Whole exome sequencing of paired normal-tumour samples

In order to perform comprehensive genomic and transcriptomic analyses, we carefully reviewed the tissue specimens from the Tissue Bank of our hospital. Frozen and paraffin-embedded tissue were available in 35 pMMR/MSI-H cases, for paired normal-tumour WES alongside RNA sequencing (Figure S2a).

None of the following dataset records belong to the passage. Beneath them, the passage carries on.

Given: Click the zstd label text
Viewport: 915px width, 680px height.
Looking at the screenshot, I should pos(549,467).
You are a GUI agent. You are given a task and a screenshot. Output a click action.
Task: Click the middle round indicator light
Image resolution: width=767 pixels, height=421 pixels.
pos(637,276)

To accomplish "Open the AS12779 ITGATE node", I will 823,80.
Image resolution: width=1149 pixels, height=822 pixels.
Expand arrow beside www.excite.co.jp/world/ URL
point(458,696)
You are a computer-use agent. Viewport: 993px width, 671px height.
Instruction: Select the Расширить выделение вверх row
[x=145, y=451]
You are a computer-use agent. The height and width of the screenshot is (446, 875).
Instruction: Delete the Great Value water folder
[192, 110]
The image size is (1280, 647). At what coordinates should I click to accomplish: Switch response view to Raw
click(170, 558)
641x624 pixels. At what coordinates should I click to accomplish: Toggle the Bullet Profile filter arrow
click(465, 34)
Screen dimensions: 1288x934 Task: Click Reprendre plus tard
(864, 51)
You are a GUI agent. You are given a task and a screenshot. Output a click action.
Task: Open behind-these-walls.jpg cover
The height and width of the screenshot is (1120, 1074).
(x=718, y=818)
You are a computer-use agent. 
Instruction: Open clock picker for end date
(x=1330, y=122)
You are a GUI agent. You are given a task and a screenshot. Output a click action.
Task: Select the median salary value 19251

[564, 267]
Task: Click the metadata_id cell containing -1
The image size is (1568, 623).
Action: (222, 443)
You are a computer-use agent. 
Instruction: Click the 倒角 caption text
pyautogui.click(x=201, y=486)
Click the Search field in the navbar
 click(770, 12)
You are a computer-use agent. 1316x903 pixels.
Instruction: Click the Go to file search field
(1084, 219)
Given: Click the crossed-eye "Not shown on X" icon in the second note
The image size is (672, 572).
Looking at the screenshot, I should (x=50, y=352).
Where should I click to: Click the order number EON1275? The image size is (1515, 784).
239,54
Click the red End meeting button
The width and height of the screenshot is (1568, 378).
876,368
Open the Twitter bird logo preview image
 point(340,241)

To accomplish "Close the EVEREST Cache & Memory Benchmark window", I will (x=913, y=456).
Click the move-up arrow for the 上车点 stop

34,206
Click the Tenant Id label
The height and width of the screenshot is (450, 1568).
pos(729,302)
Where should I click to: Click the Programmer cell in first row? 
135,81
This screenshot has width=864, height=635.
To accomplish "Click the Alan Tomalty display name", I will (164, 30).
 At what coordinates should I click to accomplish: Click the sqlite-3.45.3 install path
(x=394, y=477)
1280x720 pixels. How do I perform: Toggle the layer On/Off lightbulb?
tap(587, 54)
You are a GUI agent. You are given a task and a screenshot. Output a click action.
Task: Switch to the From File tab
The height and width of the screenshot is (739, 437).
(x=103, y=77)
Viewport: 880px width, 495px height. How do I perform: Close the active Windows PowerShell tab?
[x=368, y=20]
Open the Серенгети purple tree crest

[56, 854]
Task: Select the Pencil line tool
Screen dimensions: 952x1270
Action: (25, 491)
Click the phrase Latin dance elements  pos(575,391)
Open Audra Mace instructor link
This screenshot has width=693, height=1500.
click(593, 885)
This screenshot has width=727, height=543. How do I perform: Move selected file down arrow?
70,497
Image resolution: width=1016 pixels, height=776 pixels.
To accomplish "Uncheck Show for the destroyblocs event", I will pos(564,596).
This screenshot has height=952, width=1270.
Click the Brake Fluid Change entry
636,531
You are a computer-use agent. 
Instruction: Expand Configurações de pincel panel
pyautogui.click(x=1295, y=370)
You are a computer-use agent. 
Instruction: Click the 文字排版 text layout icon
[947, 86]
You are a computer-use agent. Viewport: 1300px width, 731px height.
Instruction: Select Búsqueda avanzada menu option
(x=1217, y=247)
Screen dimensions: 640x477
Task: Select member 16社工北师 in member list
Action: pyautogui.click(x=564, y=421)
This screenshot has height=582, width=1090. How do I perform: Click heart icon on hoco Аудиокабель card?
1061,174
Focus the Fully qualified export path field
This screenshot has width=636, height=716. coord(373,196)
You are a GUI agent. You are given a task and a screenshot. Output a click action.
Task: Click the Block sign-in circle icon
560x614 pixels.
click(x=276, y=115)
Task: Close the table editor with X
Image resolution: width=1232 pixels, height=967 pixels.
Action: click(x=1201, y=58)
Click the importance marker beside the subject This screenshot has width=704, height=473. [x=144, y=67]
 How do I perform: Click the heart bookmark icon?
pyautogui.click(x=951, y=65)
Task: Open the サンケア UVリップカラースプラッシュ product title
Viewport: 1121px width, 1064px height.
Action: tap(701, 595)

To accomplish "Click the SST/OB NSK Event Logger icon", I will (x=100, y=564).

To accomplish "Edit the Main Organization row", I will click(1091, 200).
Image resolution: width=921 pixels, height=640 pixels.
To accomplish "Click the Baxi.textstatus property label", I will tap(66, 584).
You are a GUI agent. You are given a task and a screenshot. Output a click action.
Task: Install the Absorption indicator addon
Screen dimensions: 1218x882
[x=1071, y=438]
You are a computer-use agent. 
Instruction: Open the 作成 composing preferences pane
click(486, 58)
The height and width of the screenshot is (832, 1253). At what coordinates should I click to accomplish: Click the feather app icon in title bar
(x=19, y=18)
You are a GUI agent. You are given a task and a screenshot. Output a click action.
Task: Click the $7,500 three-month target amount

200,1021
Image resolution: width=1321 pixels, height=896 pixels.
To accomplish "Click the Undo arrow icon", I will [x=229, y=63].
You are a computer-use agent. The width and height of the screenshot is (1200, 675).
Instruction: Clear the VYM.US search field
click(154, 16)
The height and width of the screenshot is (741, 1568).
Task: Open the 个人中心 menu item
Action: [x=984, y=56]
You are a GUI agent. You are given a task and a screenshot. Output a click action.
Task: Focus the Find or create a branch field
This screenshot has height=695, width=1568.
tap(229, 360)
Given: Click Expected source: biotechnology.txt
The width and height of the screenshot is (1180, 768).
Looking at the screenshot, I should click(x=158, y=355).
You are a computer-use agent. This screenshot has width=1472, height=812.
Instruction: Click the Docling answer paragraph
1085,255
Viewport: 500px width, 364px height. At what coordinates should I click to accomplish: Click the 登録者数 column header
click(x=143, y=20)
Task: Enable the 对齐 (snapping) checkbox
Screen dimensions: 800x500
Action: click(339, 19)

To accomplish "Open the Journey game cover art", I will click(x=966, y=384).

Genomic DNA was extracted from tumour tissues and lymphocytes using the QIAamp DNA Mini Kit (Qiagen, Hilden, Germany). The DNA concentration was subsequently quantified using the Qubit 3.0 (Thermo Fisher Scientific, Inc., Waltham, MA, USA), following the manufacturer's instructions. Library preparation was achieved using the SureSelect Human All Exon Kit V6 (Agilent Technologies, Santa Clara, California, USA), adhering to the manufacturer's protocol. The quality of the captured libraries was assessed using the Agilent 2100 Bioanalyzer (Agilent Technologies) before being sequenced on the NovaSeq 6000 system (Illumina, San Diego, California, USA), according to the manufacturer's guidelines.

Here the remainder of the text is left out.